> **What is expected**
Rewrite the items below so that every occurrence of "You are a computer-use agent." becomes "You are a screen automation agent.", with nothing else changed.

[Target position items]
────────────────

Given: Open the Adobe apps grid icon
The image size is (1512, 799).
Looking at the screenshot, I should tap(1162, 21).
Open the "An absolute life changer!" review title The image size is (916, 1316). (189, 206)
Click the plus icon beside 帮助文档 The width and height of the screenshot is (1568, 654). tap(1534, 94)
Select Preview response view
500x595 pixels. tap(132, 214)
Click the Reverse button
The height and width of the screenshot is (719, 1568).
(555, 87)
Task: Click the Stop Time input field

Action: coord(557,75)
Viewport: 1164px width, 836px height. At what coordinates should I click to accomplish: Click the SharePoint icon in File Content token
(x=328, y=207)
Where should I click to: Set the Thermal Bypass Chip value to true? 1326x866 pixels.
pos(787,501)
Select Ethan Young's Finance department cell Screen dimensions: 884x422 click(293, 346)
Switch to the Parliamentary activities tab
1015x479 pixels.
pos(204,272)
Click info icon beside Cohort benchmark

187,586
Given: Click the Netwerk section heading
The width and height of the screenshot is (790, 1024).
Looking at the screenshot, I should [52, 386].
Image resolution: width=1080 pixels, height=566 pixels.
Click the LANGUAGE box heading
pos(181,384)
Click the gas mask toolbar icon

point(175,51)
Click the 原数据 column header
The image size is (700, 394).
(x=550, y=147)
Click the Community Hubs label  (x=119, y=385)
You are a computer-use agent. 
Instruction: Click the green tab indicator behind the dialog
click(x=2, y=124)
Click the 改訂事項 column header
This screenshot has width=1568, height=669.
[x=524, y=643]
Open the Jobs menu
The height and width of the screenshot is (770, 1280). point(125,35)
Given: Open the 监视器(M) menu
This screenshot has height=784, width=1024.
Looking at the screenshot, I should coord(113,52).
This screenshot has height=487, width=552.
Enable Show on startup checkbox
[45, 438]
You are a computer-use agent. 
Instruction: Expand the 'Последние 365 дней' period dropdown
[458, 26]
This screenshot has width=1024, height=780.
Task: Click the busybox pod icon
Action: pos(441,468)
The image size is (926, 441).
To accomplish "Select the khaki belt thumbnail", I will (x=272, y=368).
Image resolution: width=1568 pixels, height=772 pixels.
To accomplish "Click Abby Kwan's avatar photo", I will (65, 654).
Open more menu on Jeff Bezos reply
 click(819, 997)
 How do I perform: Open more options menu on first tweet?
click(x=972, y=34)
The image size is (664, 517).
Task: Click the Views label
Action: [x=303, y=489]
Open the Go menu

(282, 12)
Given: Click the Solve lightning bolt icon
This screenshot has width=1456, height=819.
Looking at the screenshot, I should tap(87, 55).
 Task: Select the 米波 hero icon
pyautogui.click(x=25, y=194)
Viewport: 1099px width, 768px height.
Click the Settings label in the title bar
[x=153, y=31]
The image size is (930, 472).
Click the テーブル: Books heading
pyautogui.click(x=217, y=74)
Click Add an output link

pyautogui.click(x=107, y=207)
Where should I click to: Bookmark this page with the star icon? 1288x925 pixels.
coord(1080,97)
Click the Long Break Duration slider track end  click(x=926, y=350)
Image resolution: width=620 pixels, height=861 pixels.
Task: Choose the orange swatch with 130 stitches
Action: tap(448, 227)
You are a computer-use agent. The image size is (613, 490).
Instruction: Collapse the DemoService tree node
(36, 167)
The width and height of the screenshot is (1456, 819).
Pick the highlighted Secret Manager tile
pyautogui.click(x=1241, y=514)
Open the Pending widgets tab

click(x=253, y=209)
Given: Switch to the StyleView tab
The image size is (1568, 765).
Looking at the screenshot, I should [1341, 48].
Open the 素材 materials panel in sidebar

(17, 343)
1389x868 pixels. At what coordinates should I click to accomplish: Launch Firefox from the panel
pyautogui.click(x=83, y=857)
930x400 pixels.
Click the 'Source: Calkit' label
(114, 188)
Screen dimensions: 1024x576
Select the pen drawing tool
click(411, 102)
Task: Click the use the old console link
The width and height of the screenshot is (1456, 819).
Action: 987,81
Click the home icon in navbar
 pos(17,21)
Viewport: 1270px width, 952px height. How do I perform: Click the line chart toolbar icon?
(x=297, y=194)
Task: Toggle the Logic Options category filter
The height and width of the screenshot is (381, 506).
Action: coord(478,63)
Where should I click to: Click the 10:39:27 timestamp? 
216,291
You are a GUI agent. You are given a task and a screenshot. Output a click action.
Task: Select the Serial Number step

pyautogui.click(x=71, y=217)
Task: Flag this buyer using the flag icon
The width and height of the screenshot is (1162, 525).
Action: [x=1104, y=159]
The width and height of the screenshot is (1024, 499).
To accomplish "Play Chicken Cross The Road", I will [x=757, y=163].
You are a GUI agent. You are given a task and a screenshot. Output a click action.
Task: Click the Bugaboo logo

────────────────

> **Response to the exercise**
Given: Open the Adobe apps grid icon
The image size is (1512, 799).
Looking at the screenshot, I should tap(1162, 21).
Open the "An absolute life changer!" review title The image size is (916, 1316). (189, 206)
Click the plus icon beside 帮助文档 The width and height of the screenshot is (1568, 654). tap(1534, 94)
Select Preview response view
500x595 pixels. tap(132, 214)
Click the Reverse button
The height and width of the screenshot is (719, 1568).
(555, 87)
Task: Click the Stop Time input field

Action: coord(557,75)
Viewport: 1164px width, 836px height. At what coordinates should I click to accomplish: Click the SharePoint icon in File Content token
(x=328, y=207)
Where should I click to: Set the Thermal Bypass Chip value to true? 1326x866 pixels.
pos(787,501)
Select Ethan Young's Finance department cell Screen dimensions: 884x422 click(293, 346)
Switch to the Parliamentary activities tab
1015x479 pixels.
pos(204,272)
Click info icon beside Cohort benchmark

187,586
Given: Click the Netwerk section heading
The width and height of the screenshot is (790, 1024).
Looking at the screenshot, I should [52, 386].
Image resolution: width=1080 pixels, height=566 pixels.
Click the LANGUAGE box heading
pos(181,384)
Click the gas mask toolbar icon

point(175,51)
Click the 原数据 column header
The image size is (700, 394).
(x=550, y=147)
Click the Community Hubs label  (x=119, y=385)
You are a screen automation agent. 
Instruction: Click the green tab indicator behind the dialog
click(x=2, y=124)
Click the 改訂事項 column header
This screenshot has width=1568, height=669.
[x=524, y=643]
Open the Jobs menu
The height and width of the screenshot is (770, 1280). point(125,35)
Given: Open the 监视器(M) menu
This screenshot has height=784, width=1024.
Looking at the screenshot, I should coord(113,52).
This screenshot has height=487, width=552.
Enable Show on startup checkbox
[45, 438]
You are a screen automation agent. 
Instruction: Expand the 'Последние 365 дней' period dropdown
[458, 26]
This screenshot has width=1024, height=780.
Task: Click the busybox pod icon
Action: pos(441,468)
The image size is (926, 441).
To accomplish "Select the khaki belt thumbnail", I will (x=272, y=368).
Image resolution: width=1568 pixels, height=772 pixels.
To accomplish "Click Abby Kwan's avatar photo", I will (65, 654).
Open more menu on Jeff Bezos reply
 click(819, 997)
 How do I perform: Open more options menu on first tweet?
click(x=972, y=34)
The image size is (664, 517).
Task: Click the Views label
Action: [x=303, y=489]
Open the Go menu

(282, 12)
Given: Click the Solve lightning bolt icon
This screenshot has width=1456, height=819.
Looking at the screenshot, I should tap(87, 55).
 Task: Select the 米波 hero icon
pyautogui.click(x=25, y=194)
Viewport: 1099px width, 768px height.
Click the Settings label in the title bar
[x=153, y=31]
The image size is (930, 472).
Click the テーブル: Books heading
pyautogui.click(x=217, y=74)
Click Add an output link

pyautogui.click(x=107, y=207)
Where should I click to: Bookmark this page with the star icon? 1288x925 pixels.
coord(1080,97)
Click the Long Break Duration slider track end  click(x=926, y=350)
Image resolution: width=620 pixels, height=861 pixels.
Task: Choose the orange swatch with 130 stitches
Action: tap(448, 227)
You are a screen automation agent. The image size is (613, 490).
Instruction: Collapse the DemoService tree node
(36, 167)
The width and height of the screenshot is (1456, 819).
Pick the highlighted Secret Manager tile
pyautogui.click(x=1241, y=514)
Open the Pending widgets tab

click(x=253, y=209)
Given: Switch to the StyleView tab
The image size is (1568, 765).
Looking at the screenshot, I should [1341, 48].
Open the 素材 materials panel in sidebar

(17, 343)
1389x868 pixels. At what coordinates should I click to accomplish: Launch Firefox from the panel
pyautogui.click(x=83, y=857)
930x400 pixels.
Click the 'Source: Calkit' label
(114, 188)
Screen dimensions: 1024x576
Select the pen drawing tool
click(411, 102)
Task: Click the use the old console link
The width and height of the screenshot is (1456, 819).
Action: 987,81
Click the home icon in navbar
 pos(17,21)
Viewport: 1270px width, 952px height. How do I perform: Click the line chart toolbar icon?
(x=297, y=194)
Task: Toggle the Logic Options category filter
The height and width of the screenshot is (381, 506).
Action: coord(478,63)
Where should I click to: Click the 10:39:27 timestamp? 
216,291
You are a GUI agent. You are given a task and a screenshot. Output a click action.
Task: Select the Serial Number step

pyautogui.click(x=71, y=217)
Task: Flag this buyer using the flag icon
The width and height of the screenshot is (1162, 525).
Action: [x=1104, y=159]
The width and height of the screenshot is (1024, 499).
To accomplish "Play Chicken Cross The Road", I will [x=757, y=163].
You are a GUI agent. You are given a task and a screenshot. Output a click action.
Task: Click the Bugaboo logo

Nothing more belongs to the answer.